Stored entries:
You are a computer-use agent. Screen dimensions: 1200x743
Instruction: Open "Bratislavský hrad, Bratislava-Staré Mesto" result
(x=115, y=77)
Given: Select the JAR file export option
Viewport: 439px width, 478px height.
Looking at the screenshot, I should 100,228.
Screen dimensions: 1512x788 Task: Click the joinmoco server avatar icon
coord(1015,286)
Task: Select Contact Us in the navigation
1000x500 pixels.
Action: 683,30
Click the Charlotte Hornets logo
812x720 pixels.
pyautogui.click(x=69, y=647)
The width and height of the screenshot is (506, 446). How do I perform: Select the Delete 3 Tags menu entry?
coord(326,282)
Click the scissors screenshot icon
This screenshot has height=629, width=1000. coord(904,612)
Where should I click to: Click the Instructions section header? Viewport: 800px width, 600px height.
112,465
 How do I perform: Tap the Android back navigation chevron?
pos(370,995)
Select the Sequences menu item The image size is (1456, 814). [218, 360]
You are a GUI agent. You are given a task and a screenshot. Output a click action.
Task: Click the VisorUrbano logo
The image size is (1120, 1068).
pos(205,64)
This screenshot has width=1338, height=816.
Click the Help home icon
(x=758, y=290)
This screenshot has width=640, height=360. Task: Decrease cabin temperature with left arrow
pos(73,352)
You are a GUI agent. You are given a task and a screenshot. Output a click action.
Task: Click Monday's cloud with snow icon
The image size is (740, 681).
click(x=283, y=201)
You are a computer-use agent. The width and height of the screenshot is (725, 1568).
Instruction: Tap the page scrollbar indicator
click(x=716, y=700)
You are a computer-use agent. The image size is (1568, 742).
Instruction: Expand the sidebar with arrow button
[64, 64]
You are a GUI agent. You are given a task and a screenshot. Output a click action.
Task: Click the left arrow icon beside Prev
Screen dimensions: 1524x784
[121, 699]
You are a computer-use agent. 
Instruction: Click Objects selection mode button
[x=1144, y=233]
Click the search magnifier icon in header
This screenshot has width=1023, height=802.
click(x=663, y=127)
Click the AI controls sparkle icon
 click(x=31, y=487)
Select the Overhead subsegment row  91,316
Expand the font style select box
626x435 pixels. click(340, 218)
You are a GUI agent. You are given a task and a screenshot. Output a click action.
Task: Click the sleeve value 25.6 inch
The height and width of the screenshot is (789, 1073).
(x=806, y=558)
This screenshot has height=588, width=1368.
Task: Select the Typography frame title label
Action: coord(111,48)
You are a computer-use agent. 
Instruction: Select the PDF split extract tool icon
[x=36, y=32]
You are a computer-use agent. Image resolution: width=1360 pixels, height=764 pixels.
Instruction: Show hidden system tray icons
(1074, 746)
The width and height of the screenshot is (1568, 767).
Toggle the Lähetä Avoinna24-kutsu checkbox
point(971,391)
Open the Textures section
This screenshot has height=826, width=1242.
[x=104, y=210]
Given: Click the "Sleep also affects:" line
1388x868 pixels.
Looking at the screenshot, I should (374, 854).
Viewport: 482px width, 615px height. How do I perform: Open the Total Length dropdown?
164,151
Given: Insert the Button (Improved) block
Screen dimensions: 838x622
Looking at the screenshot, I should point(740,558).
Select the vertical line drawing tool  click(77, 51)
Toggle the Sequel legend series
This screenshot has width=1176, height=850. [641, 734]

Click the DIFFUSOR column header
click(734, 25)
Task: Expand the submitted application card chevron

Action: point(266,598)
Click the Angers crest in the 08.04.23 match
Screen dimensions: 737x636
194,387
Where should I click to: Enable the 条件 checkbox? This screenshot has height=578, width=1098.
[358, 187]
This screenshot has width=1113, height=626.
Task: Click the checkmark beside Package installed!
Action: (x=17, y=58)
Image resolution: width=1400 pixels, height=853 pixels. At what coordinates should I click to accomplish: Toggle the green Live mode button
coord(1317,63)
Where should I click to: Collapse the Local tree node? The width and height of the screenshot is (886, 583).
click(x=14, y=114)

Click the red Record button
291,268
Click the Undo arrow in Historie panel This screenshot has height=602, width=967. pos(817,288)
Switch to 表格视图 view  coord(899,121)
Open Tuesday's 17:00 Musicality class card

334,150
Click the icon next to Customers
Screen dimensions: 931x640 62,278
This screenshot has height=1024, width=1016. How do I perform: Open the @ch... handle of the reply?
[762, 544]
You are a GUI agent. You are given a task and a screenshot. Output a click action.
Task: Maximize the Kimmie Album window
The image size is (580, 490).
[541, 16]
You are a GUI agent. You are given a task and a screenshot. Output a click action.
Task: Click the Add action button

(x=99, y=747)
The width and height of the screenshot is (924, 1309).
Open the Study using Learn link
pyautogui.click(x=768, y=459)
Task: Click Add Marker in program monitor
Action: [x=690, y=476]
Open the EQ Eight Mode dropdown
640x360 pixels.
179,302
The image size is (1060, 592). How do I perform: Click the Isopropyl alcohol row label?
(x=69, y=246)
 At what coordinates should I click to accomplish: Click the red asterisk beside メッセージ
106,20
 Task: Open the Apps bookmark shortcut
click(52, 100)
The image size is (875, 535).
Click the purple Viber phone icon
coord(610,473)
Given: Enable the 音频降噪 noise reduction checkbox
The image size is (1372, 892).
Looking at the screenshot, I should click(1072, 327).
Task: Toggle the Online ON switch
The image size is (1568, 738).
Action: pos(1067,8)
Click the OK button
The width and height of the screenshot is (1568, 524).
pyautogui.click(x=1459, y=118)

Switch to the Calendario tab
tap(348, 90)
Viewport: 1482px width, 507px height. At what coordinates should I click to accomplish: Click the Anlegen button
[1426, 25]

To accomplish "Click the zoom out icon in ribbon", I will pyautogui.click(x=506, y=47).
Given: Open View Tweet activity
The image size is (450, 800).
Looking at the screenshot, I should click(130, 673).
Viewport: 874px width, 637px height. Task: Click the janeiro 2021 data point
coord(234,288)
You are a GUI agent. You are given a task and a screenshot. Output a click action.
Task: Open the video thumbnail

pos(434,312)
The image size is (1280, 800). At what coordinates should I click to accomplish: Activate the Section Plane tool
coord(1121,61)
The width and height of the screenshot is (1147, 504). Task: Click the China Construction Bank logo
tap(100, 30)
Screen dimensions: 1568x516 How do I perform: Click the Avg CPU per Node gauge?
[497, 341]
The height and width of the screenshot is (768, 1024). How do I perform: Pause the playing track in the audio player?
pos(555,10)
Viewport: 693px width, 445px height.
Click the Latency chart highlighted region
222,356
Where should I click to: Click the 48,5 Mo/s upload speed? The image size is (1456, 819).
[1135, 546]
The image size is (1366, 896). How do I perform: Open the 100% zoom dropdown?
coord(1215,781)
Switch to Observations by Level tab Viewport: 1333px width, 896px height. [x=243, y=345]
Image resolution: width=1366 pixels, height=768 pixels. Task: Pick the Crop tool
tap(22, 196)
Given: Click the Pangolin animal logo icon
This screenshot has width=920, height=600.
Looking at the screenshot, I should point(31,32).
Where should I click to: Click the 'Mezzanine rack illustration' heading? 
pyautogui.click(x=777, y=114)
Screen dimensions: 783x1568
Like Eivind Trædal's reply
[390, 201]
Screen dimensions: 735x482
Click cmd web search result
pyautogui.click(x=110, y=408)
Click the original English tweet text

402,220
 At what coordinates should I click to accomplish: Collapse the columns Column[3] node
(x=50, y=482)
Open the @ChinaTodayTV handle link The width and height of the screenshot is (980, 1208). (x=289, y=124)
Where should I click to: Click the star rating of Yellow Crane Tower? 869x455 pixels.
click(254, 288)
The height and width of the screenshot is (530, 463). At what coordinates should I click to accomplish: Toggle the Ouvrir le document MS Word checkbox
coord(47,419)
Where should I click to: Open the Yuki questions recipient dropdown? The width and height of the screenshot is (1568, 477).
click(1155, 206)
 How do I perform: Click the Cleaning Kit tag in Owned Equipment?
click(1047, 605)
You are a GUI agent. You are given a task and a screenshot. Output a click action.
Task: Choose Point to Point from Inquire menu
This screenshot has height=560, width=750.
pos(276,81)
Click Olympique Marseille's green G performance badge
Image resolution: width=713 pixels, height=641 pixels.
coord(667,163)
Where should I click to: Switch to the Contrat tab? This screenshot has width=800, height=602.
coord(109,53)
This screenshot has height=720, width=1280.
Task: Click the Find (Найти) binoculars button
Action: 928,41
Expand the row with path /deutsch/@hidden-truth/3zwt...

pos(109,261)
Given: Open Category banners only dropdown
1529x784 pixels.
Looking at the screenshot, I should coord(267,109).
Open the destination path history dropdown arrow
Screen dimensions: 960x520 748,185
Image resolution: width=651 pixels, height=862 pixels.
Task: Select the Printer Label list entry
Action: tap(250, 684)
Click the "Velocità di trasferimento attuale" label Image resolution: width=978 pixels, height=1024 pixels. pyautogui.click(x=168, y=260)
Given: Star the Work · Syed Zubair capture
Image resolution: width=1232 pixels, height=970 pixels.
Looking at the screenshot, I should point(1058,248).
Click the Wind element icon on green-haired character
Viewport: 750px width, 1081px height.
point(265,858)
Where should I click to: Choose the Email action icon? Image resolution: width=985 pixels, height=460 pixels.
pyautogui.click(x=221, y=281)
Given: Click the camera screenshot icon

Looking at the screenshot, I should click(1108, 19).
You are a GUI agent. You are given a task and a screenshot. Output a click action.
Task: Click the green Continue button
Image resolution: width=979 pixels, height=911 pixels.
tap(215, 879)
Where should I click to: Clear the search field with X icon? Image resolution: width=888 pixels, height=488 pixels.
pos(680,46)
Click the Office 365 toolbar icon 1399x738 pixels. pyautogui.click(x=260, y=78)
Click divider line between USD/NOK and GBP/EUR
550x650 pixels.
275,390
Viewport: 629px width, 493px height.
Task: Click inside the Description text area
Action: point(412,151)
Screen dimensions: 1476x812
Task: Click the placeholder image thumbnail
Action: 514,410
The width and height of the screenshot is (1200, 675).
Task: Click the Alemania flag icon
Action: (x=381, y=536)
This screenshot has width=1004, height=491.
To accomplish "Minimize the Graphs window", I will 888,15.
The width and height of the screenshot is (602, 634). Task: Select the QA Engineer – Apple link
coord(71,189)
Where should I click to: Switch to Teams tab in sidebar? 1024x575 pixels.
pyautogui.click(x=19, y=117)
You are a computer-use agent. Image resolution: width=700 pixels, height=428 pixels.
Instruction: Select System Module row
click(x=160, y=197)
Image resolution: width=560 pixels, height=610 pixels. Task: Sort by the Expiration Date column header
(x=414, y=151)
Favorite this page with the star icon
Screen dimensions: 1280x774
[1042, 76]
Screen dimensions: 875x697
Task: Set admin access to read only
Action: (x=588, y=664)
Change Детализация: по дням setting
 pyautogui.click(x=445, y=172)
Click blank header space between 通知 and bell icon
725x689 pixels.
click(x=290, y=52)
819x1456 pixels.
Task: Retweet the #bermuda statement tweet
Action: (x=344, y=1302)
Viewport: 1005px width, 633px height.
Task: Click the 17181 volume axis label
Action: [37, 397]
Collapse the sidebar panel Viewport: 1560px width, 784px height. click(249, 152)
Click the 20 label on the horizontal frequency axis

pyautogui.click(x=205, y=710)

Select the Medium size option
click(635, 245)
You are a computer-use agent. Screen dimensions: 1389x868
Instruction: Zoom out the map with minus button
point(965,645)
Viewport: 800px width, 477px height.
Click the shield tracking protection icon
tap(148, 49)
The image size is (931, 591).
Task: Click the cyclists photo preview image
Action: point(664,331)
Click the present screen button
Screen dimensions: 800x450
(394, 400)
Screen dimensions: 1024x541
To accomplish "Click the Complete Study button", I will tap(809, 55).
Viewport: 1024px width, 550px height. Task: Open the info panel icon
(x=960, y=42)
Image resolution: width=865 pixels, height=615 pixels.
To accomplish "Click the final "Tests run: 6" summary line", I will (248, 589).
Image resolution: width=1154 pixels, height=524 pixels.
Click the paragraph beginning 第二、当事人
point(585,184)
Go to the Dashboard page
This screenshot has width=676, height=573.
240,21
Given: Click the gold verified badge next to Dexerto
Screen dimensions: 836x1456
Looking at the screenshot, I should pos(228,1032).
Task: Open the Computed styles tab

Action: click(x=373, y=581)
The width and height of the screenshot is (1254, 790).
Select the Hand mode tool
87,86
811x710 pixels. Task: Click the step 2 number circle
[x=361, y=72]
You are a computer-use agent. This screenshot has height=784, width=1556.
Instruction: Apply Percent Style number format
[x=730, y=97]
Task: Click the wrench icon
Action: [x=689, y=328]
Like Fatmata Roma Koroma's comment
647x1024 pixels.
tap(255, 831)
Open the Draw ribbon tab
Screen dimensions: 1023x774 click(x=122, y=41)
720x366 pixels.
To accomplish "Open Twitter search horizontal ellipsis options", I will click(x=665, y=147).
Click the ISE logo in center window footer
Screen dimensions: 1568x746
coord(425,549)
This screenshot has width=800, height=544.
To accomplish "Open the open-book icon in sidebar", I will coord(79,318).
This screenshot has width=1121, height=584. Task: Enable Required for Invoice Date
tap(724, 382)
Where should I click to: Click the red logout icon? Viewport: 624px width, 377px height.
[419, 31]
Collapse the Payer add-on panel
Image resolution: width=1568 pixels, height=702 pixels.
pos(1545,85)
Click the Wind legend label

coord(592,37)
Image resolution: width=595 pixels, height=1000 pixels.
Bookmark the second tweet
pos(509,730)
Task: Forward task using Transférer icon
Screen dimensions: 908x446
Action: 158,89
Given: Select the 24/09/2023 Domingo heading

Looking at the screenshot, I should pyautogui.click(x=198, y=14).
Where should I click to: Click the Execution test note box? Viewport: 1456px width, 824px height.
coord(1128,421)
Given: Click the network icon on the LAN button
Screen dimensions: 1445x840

### What the task requires
What lines above hold the word "computer"? List them all.

### Answer to this task
You are a computer-use agent. Screen dimensions: 1200x743
You are a computer-use agent. The width and height of the screenshot is (725, 1568).
You are a computer-use agent. The image size is (1568, 742).
You are a computer-use agent. 
You are a computer-use agent. 
You are a computer-use agent. Image resolution: width=1360 pixels, height=764 pixels.
You are a computer-use agent. Image resolution: width=700 pixels, height=428 pixels.
You are a computer-use agent. Screen dimensions: 1389x868
You are a computer-use agent. This screenshot has height=784, width=1556.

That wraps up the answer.